İbranice çeviri:
2. בֹּא וּרְאֵה, הֲרֵי פֵּרְשׁוּהָ, אֵין הַבְּרָכָה שֶׁלְּמַעְלָה שׁוֹרָה עַל דָּבָר שֶׁנִּמְנֶה. וְאִם תֹּאמַר, אֵיךְ יִשְׂרָאֵל נִמְנוּ? אֶלָּא כֹּפֶר נָטַל מֵהֶם, וַהֲרֵי פֵּרְשׁוּהָ, וְהַחֶשְׁבּוֹן לֹא הָיָה עַד שֶׁכָּנְסוּ אֶת כָּל אוֹתוֹ הַכֹּפֶר וְעָלָה לַחֶשְׁבּוֹן. וּבָרִאשׁוֹנָה הָיוּ מְבָרְכִים אֶת יִשְׂרָאֵל, וְאַחַר כָּךְ אֶת הַמִּנְיָן שֶׁל אוֹתוֹ הַכֹּפֶר, וְאַחַר כָּךְ חוֹזְרִים וּמְבָרְכִים אֶת יִשְׂרָאֵל. נִמְצְאוּ יִשְׂרָאֵל מְבֹרָכִים בָּרִאשׁוֹנָה וּבַסּוֹף, וְלֹא עוֹלֶה בָּהֶם הַמָּוֶת.

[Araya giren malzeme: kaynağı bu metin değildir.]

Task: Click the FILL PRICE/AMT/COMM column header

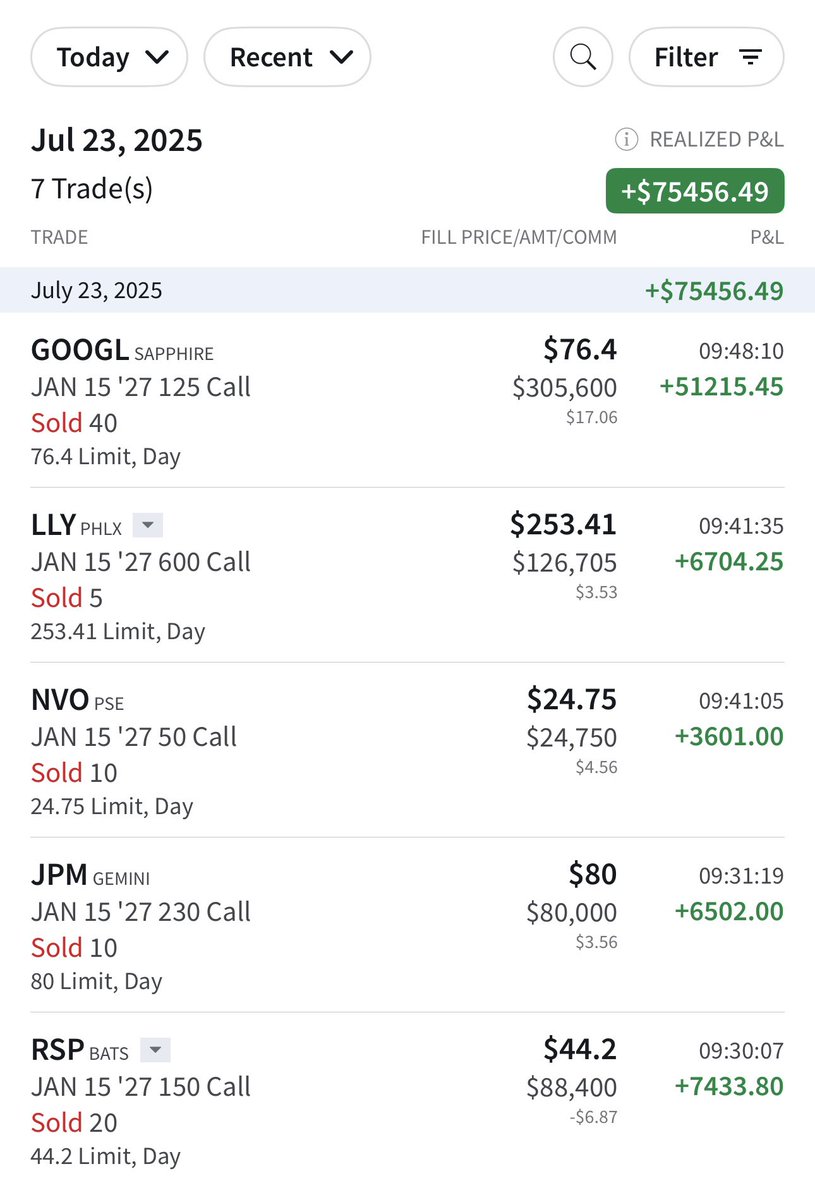Action: [x=519, y=237]
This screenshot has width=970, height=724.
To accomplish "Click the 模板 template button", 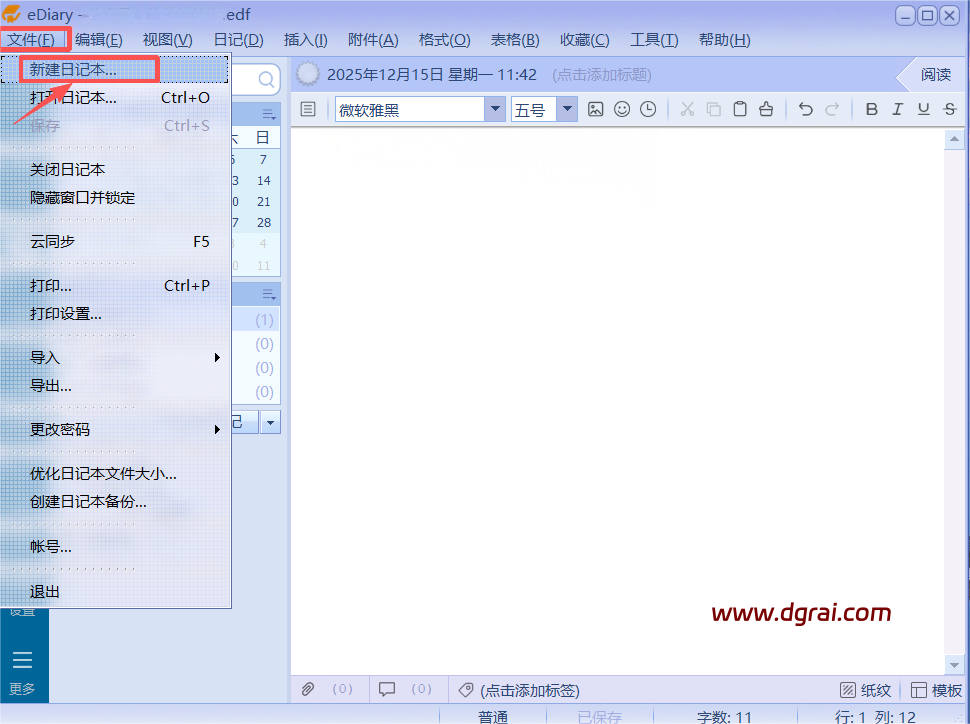I will [937, 690].
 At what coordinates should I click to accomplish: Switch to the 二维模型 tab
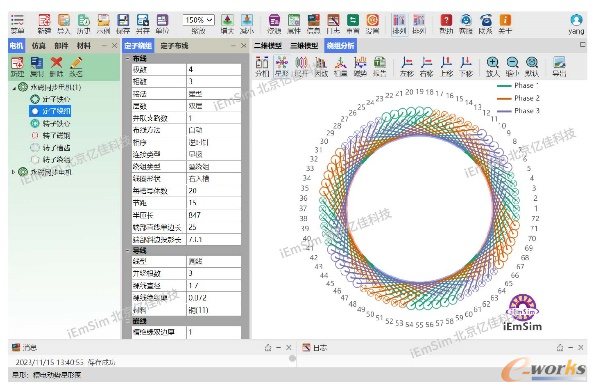pos(268,46)
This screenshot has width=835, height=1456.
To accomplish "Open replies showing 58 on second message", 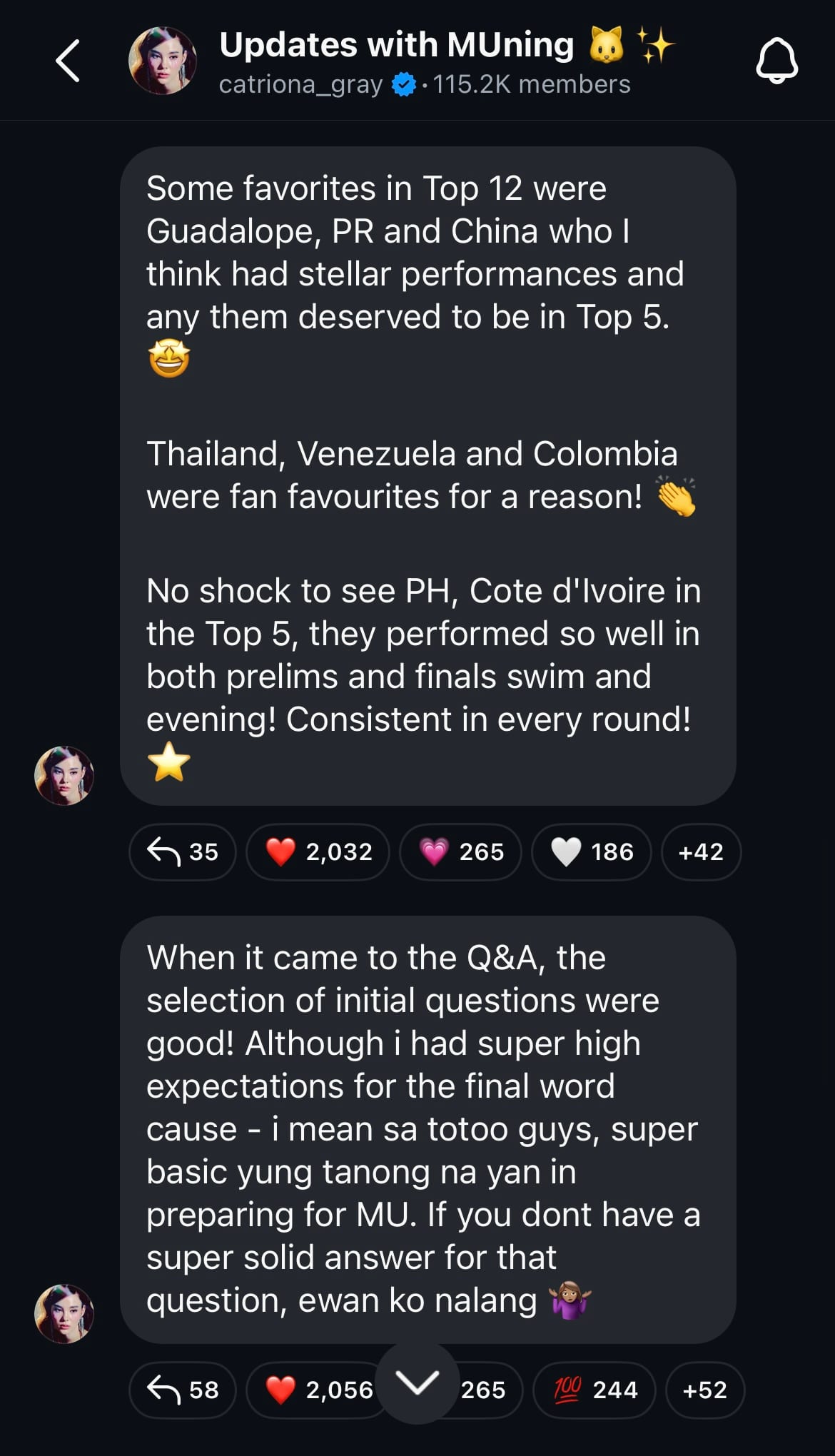I will 183,1390.
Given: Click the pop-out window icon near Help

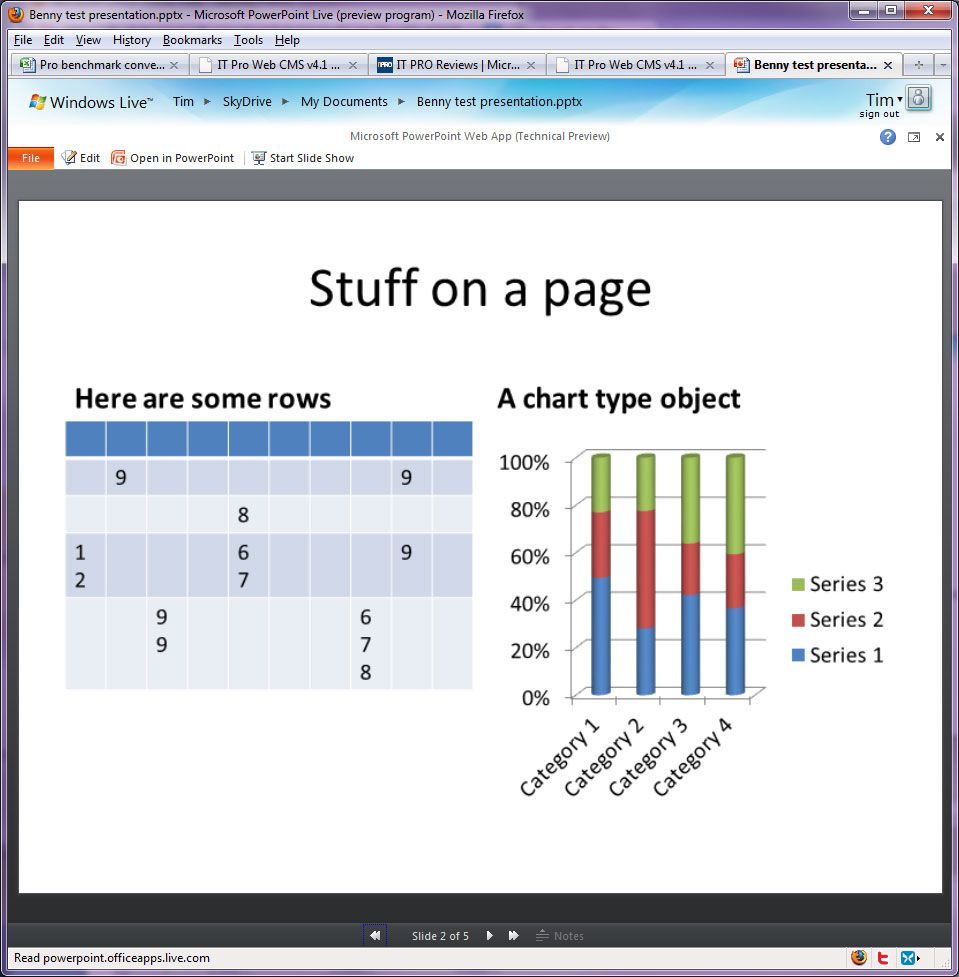Looking at the screenshot, I should (x=913, y=137).
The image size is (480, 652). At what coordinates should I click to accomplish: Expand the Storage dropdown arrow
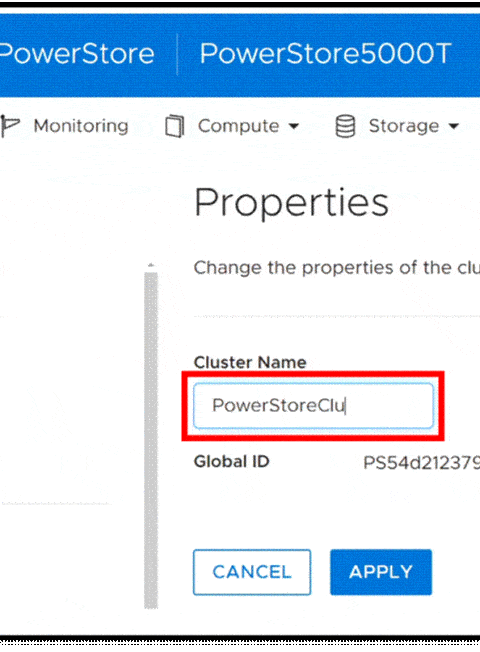pos(454,126)
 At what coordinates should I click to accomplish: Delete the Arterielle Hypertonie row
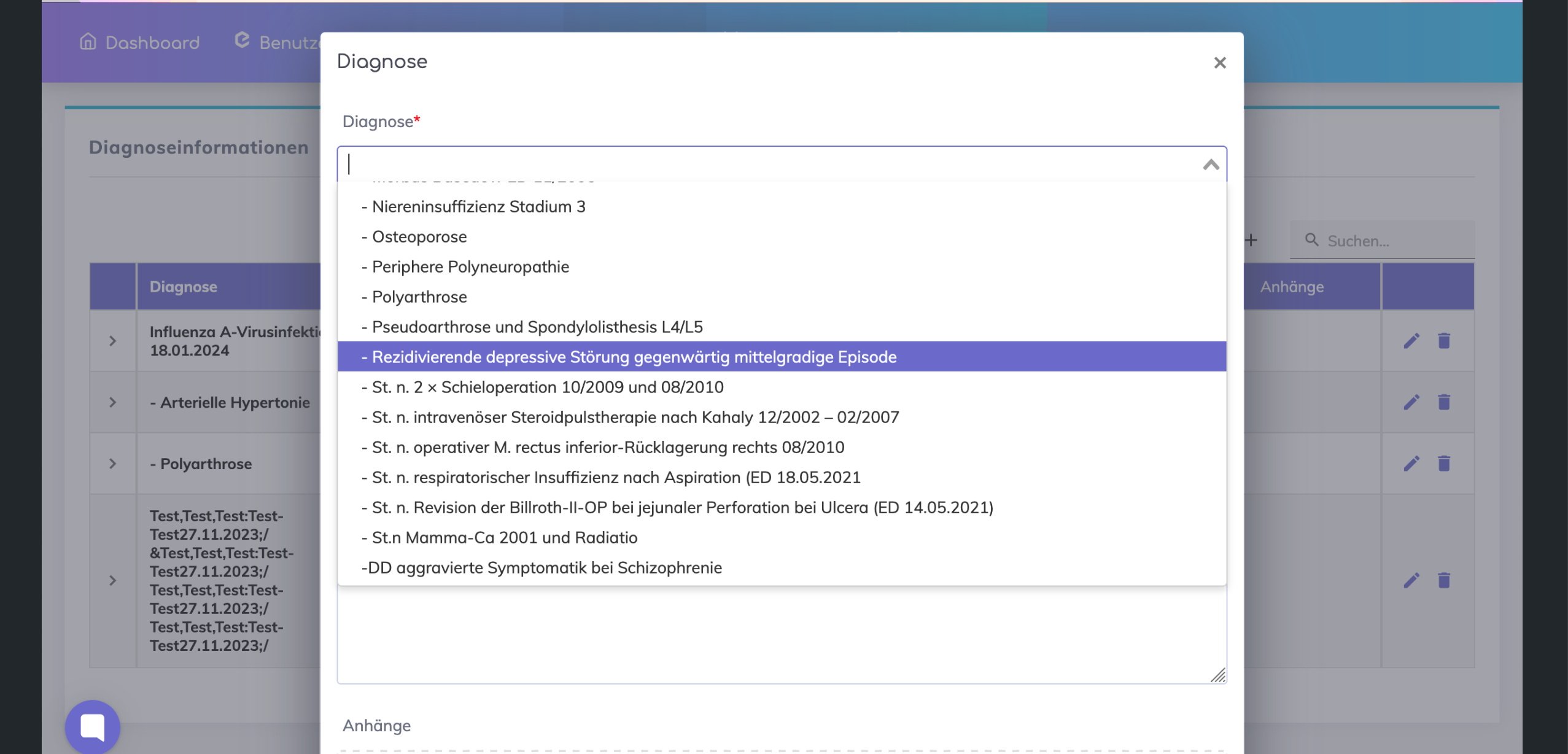point(1443,402)
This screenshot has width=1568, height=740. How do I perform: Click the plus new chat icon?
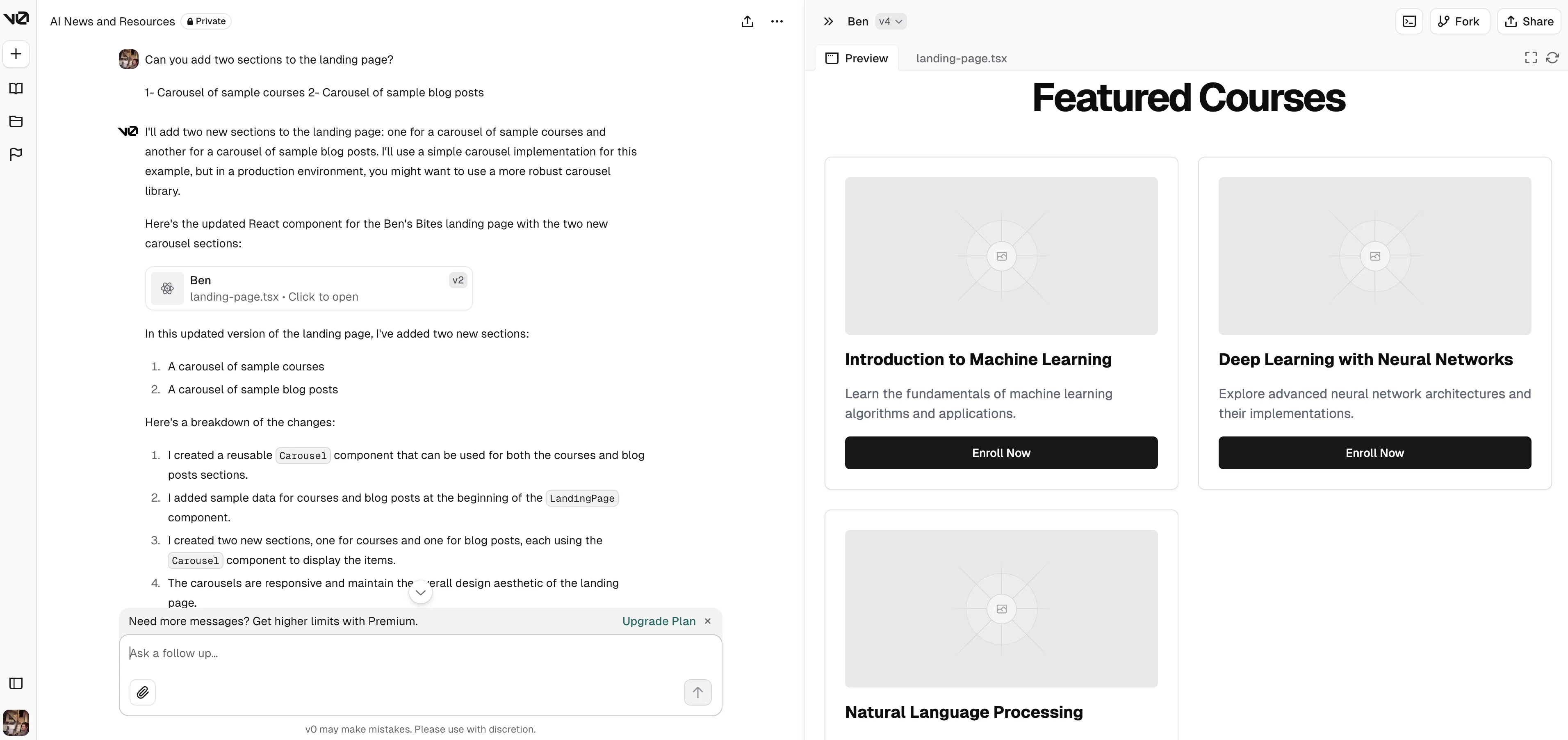tap(16, 54)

3. לָמָּה הַמָּוֶת עוֹלֶה בְּמִנְיָן? אֶלָּא בִּשְׁבִיל שֶׁהַבְּרָכָה לֹא שׁוֹרָה בְּמִנְיָן. כֵּיוָן שֶׁהִסְתַּלְּקָה בְרָכָה, הַצַּד הָאַחֵר שׁוֹרֶה עָלָיו וְיָכוֹל לְהִנָּזֵק. מִשּׁוּם כָּךְ נוֹטְלִים כֹּפֶר וּפִדְיוֹן לַעֲלוֹת (מֵעֲלֵיהֶם) עָלָיו מִנְיָן, וַהֲרֵי פֵּרְשׁוּהָ וְנִתְבָּאֵר.
Şemot 30:12
“Bireylerine göre Bene-Yisrael’in yekûnunu alacağın zaman, sayıldıkları sırada
herkes, T-anrı Adına, canının bağışlanma bedelini verecektir. Böylece özel takdir görecekler, başlarına bela gelmeyecektir.”
Ki Tisa Peraşası bu pasuk ile başlamakta. A-şem, Moşe’ye halkı sayma emrini verir. Bu sayım kafa sayısına göre değil, verdikleri para ile gerçekleştirilecekti böylece onlara bir zarar gelemeyecekti.
Zoar, İsraillilerin para verdiklerinde berahalar aldıklarını ve daha sonra da tüm paralar sayıldığında tekrar berahalar aldıklarını açıklar. Beraha, sayılan şeylere gelmez, çünkü sayma sınırlamalar belirleyen bir unsurdur. Üzerinde var olabilecek berahalar gider ve olumsuz tarafı çeker. Bu, yalnızca her şeyin iyi ve kötü yönlerinin olduğu Malhut düzeyinde gerçekleşir. Paylaşma, Işık gibi bir devamlılık yaratan bir eylemdir. Sınırlamaları kırar ve berahaları çeker.
Peraşanın adı ‘Ki Tisa’, ‘כי תשא’ kelime anlamı olarak ‘yükselttiğinde’ anlamındadır, Bu yükselme, ancak insanlar Işık ile bir paylaşma bağlantısı yaptıklarında gerçekleşir.
A-şem’in, insanların sayımı için Moşe’ye ihtiyacı yoktu çünkü A-şem var olan her ruhu zaten bilir. A-şem Yisraellilerin sayılmasını istediğinde, insanların paylaşmaları ve berahaları almaları için bir açılım yaratıyordu.